COSS - Genetic Marker for Disrespect

The term "Commercial Open Source" or COSS is an indicator that you will not receive software freedom from a vendor that's enjoying it themselves.

A certain category of companies like to describe their activities as “Commercial Open Source” or “COSS”. They are typically operating open-core business models, where the basic kick-the-tyres code is available under an open source license but the software you actually need is under some combination of licenses - typically not OSI approved - that are designed to ensure you can’t run the code in production without paying the company.

The most basic problem with naming this model as they do is that the software freedom stops with the open-core company. Their customers don’t receive it, so the implication of available freedoms accompanying use of the word “open” is not actually delivered.

I am delighted for those companies that they are gaining the benefits of open source themselves - I and others have been advocating those benefits for decades. But as their customer it is no more relevant to me than knowing they use Scrum, comply with ISO-9001 or program in Rust; it’s just more marketing jargon. Their use of the word “open” or even of “Open Source” creates a false impression of benefit – “Software Freedom Inside” – that erodes trust when the betrayal is understood, both in the company and in those who use the terms inappropriately.

Naturally there are other problems layered on this fundamental one.  

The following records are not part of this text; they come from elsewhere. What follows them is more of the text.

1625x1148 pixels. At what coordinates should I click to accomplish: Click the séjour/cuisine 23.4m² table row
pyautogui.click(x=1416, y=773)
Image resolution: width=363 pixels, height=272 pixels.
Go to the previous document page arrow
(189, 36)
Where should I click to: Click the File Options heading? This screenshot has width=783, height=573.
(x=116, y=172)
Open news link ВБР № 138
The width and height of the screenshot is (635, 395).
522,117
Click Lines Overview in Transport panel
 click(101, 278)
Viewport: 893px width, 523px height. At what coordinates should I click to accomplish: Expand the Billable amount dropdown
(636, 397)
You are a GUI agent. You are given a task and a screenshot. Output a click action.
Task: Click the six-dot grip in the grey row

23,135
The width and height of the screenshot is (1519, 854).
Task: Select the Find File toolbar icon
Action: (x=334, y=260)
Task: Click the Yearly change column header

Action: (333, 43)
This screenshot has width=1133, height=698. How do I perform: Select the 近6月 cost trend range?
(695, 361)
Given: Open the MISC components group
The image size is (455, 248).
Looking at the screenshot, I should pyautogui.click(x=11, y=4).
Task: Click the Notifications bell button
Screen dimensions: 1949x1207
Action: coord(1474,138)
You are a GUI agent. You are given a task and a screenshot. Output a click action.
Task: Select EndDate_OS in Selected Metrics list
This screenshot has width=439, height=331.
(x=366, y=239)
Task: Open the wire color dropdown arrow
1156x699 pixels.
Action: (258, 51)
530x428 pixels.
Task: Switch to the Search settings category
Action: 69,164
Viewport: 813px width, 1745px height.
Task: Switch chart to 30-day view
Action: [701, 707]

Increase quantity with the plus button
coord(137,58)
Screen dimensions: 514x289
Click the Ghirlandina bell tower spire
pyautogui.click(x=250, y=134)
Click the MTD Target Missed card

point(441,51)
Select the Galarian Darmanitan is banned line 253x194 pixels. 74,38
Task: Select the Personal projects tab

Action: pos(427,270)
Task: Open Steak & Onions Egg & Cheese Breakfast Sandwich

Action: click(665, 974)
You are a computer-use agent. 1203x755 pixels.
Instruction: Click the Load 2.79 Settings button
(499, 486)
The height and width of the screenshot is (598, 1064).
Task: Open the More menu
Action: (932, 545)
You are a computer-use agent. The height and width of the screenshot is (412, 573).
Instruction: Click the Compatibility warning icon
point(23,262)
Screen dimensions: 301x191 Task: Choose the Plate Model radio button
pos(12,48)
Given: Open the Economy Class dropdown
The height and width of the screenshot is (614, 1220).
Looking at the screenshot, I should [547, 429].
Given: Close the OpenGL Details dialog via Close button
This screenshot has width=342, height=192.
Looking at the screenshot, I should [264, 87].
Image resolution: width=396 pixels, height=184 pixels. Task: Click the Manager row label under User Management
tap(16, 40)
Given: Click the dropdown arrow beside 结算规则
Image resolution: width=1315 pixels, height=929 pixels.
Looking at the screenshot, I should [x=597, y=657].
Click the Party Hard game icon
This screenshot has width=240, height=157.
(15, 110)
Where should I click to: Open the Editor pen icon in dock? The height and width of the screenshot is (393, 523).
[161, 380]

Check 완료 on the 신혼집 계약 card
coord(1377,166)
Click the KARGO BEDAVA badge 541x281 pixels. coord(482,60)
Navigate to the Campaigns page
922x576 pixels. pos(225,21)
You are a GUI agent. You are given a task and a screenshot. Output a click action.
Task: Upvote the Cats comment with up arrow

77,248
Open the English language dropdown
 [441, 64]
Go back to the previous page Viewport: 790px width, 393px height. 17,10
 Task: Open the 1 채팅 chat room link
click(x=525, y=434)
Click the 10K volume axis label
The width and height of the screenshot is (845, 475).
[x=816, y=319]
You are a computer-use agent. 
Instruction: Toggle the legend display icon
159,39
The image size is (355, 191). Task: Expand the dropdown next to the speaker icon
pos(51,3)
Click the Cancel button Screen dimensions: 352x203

  • The term implies other open source software is somehow not for commercial use, which is untrue
  • Most open-core projects treat “community” as a synonym for “customer” rather than for “collaborator” so it can be very hard to enjoy software freedom even on the core part that’s under an open source license. In particular, it may be hard to upstream improvements or engage technically. 
  • People who want to pay in effort rather than money may be considered freeloaders by open-core projects. If they are willing to take payment in effort, it will be for real - there will be a contributor agreement to sign through which you will grant the company effective ownership of your work so they can monetise it. 
  • There is usually a VC lurking in the shadows in whose interests the project may well act irrationally, demanding antifeatures, changing licenses, deprecating perfectly good code and even shutting down to serve a higher bidder.

You’ll get all sorts of excuses and the vendor will try to gaslight you into thinking you are the problem not them (“don’t you realise we have to make money?”). But the basic truth is they decided to make money from open source without sharing the freedom with you, and were either so ashamed or so dishonest they decided to still call it Open Source.

Consequently, the phrase “Commercial Open Source” and the descriptive term open-core are both genetic markers for software you probably should stay away from. It does not offer you your freedoms and the company behind it does not respect them or you.